Screenshot grounding data:
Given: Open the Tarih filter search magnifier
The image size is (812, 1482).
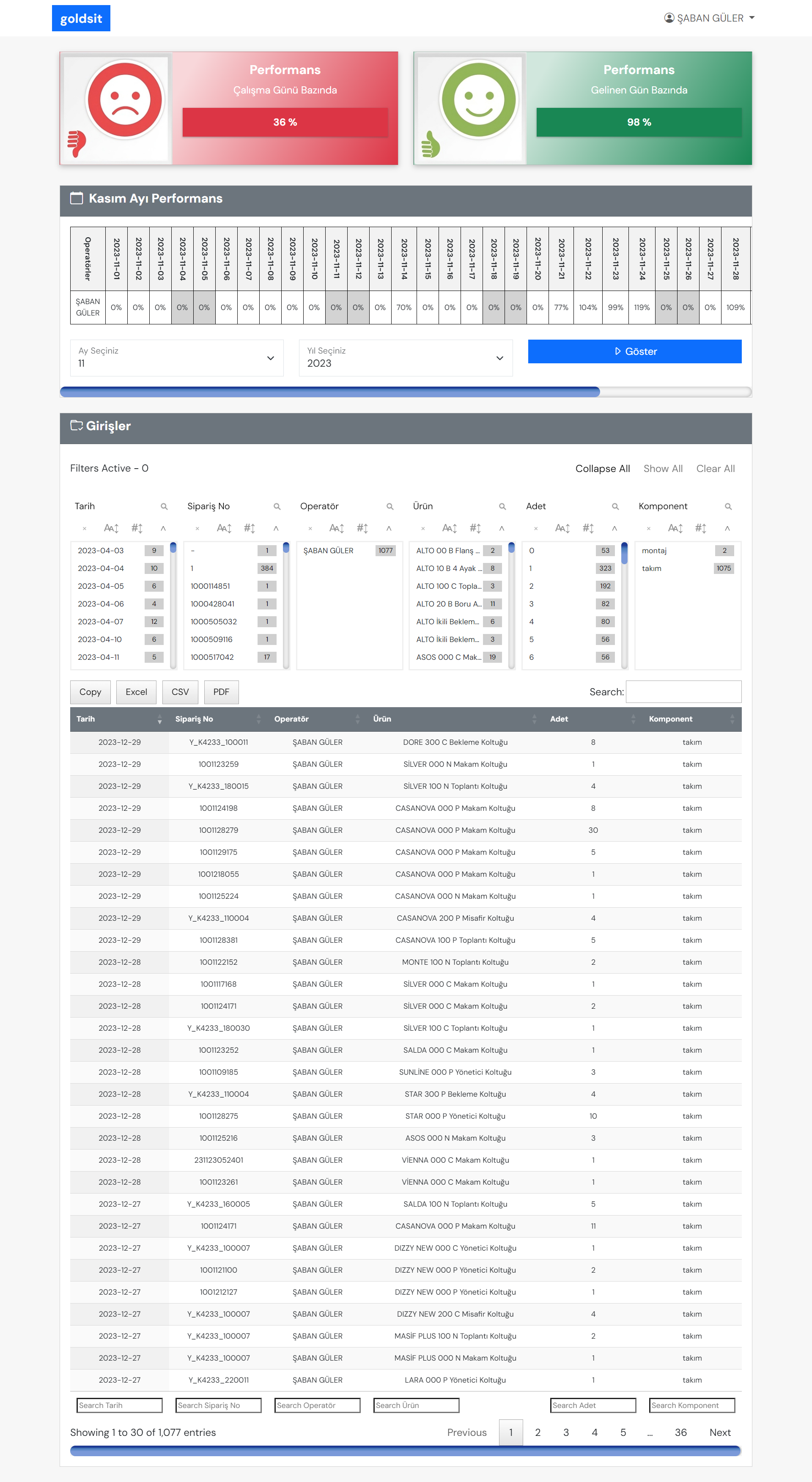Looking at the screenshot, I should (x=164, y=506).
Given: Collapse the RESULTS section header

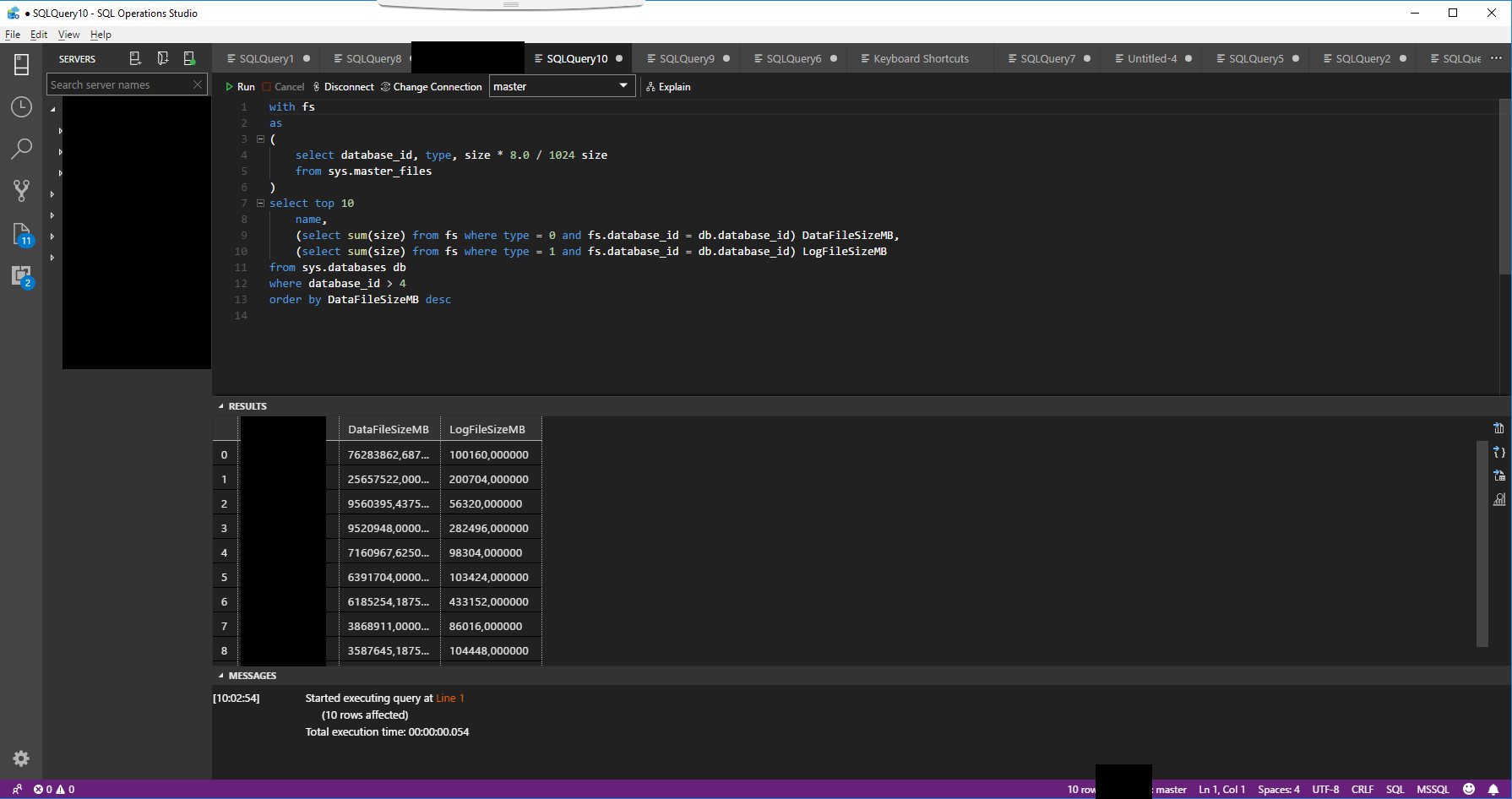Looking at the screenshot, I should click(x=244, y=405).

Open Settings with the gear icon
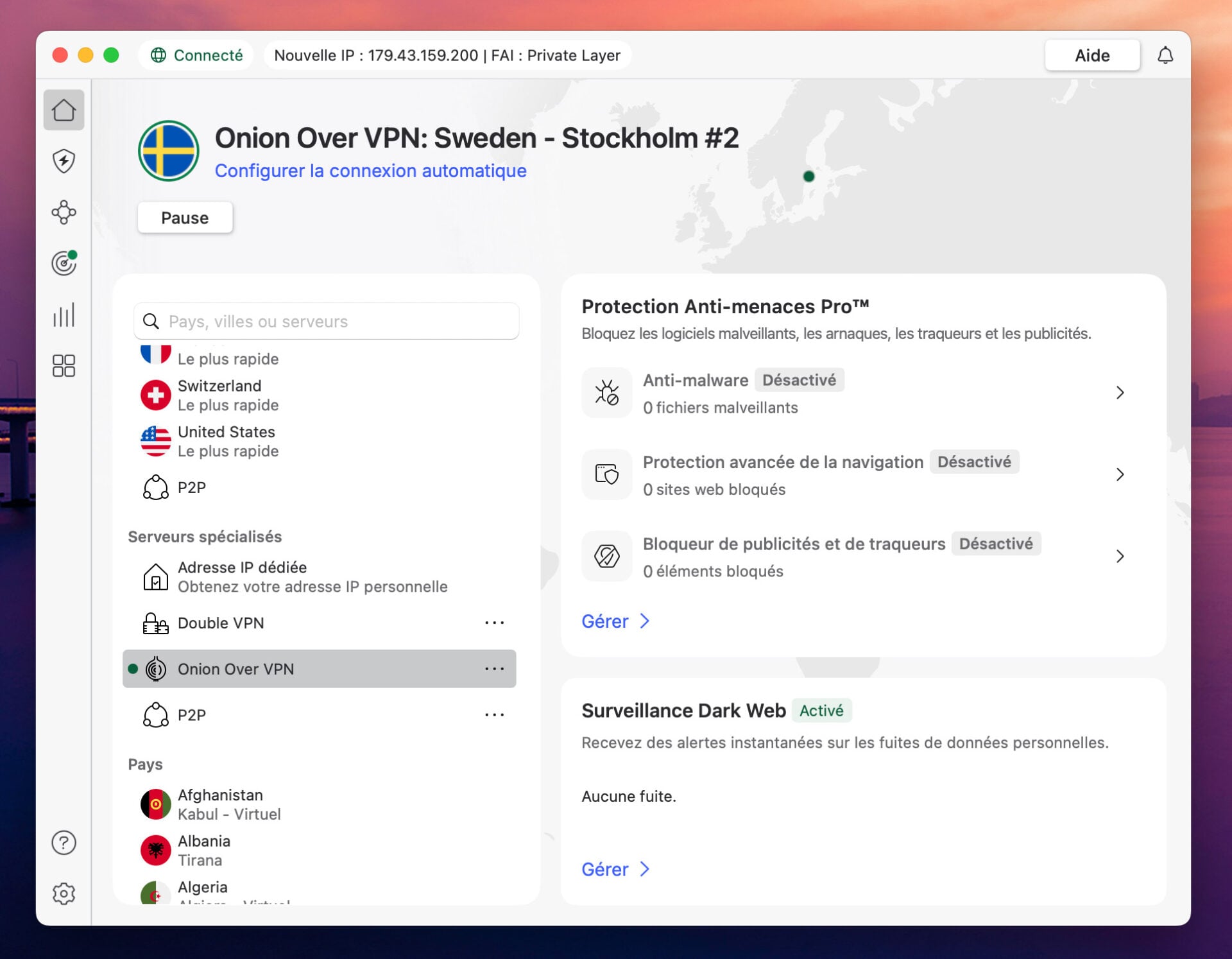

Exercise details
Only the lines from the one with "Given: Collapse the RESULTS section header" through the final line of the entries belong in the answer, set down exactly, with both ends included and no pictures.

Reply
Given: Collapse the RESULTS section header

Looking at the screenshot, I should click(x=244, y=405).

Open Settings with the gear icon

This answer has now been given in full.